Limitazione all'uso del contante dal 1° gennaio 2020
Dott. Alessio Pistone | 18/10/2019
Facendo un riassunto per punti ecco cosa é previsto nella Legge di bilancio in via di approvazione:
- Cashback nel caso di utilizzo della moneta elettronica in settori a rischio: in pratica è stato previsto un “superbonus” che dal 2021 restituirà ai contribuenti direttamente sui propri conti correnti il 10% o il 19% (ancora su queste percentuali non c’è accordo) delle spese sostenute nei settori dove è alto il rischio di evasione fiscale, sulla base dei dati in possesso dall’Agenzia delle Entrate. E’ il caso ad esempio dei piccoli lavori edilizi a casa, come l’idraulico o l’elettricista, o della cura della persona come parrucchieri ed estetisti;
- Limite del contante a 2.000 euro per i prossimi 2 anni, per tornare a 1.000 euro nel 2022. Lo scopo è sempre quello di garantire maggiore tracciabilità dei pagamenti;
- Sanzioni per esercenti e commercianti che non consentiranno il pagamento elettronico tramite POS o che non accetteranno il codice fiscale dei clienti. Le sanzioni previste sono due distinte, a seconda della violazione commessa. In particolare le sanzioni saranno composte da una componente fissa pari a 30 euro più una componente variabile pari al 4% del valore della transazione per cui si è negato il pagamento con modalità tracciabili. Il cliente che si è vista negata la possibilità di pagare in modalità elettronica potrà andare dal Prefetto per denunciare la violazione, a cui farà seguito accertamenti e controlli. Le sanzioni arriveranno fino a 2.000 euro qualora i commercianti si rifiutino di accettare il codice fiscale dei contribuenti, impedendogli così di partecipare alla lotteria degli scontrini, che prevede in palio premi mensili fino a 50.000 euro. In merito al funzionamento della nuova lotteria 2020 si rimanda alla lettura dell’articolo Lotteria degli scontrini 2020: ecco come funzionerà;
- Deduzione dei costi e detrazioni dell’IVA solo per chi sostiene le spese con modalità tracciabili, così come adesso già accade per l’acquisto dei carburanti per i titolari di partita iva.

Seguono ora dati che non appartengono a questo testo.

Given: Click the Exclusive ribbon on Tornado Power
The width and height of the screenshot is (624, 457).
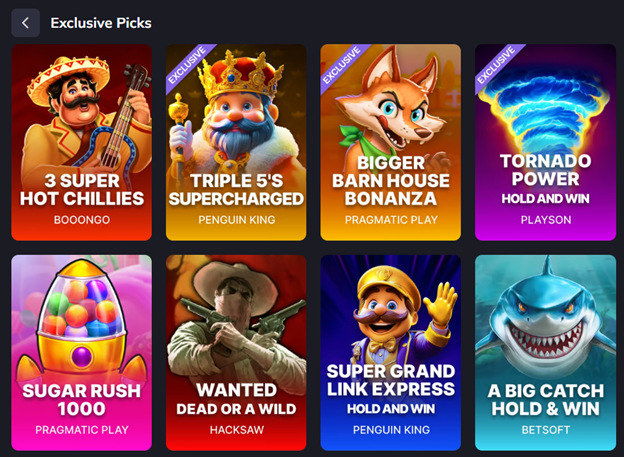Looking at the screenshot, I should tap(497, 66).
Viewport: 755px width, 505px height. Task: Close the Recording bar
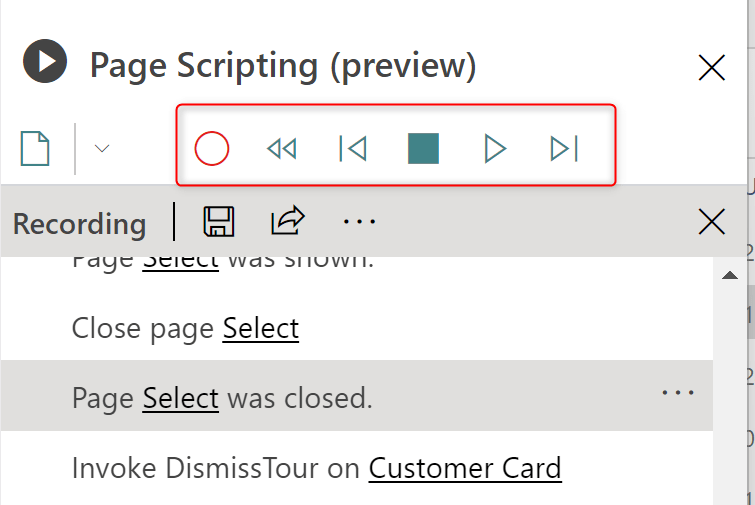(x=711, y=221)
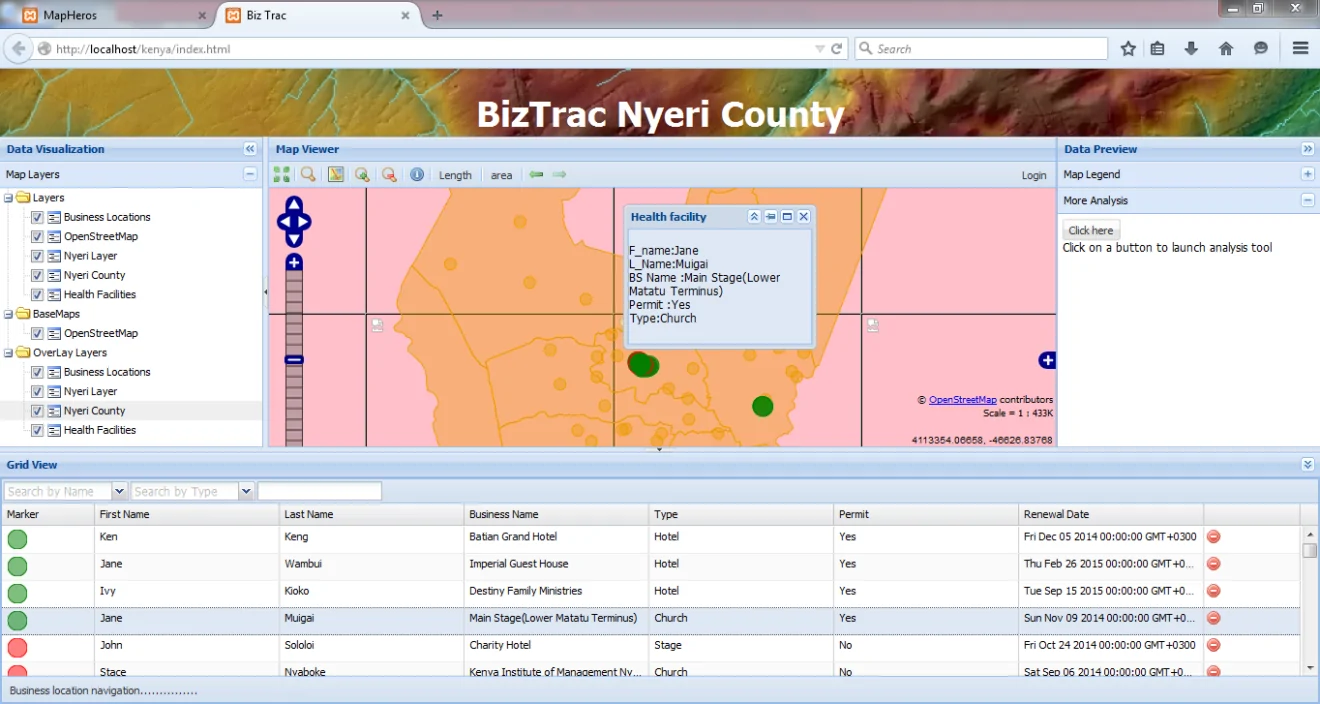Click the zoom in plus on map slider
The height and width of the screenshot is (704, 1320).
click(x=293, y=261)
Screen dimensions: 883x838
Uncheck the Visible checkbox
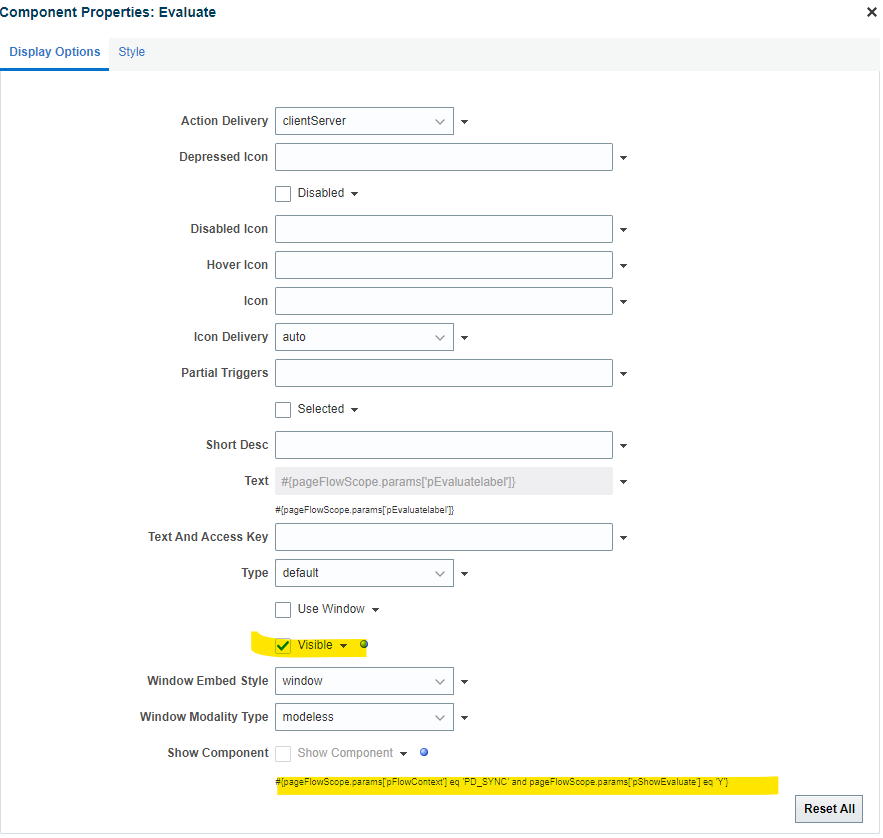pos(283,645)
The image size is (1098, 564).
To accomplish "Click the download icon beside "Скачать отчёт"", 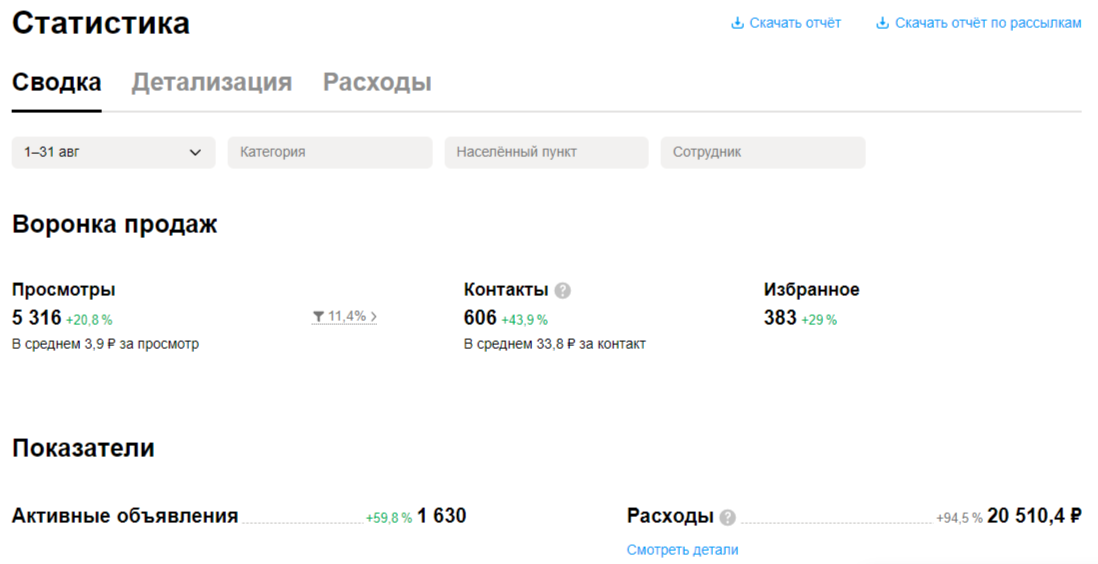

Per andare incontro agli esercenti, il Governo ha chiesto all’Antitrust la possibilità di ridurre le commissioni dovute dai commercianti nel caso di transazioni con carte di credito e carte di debito, in particolari per quanto riguarda i piccoli pagamenti. Per le commissioni dovute in caso di pagamento elettronico di importi fino a 5 euro il Governo ha chiesto l’azzeramento degli oneri, e una riduzione delle commissioni per gli importi fino a 25 euro.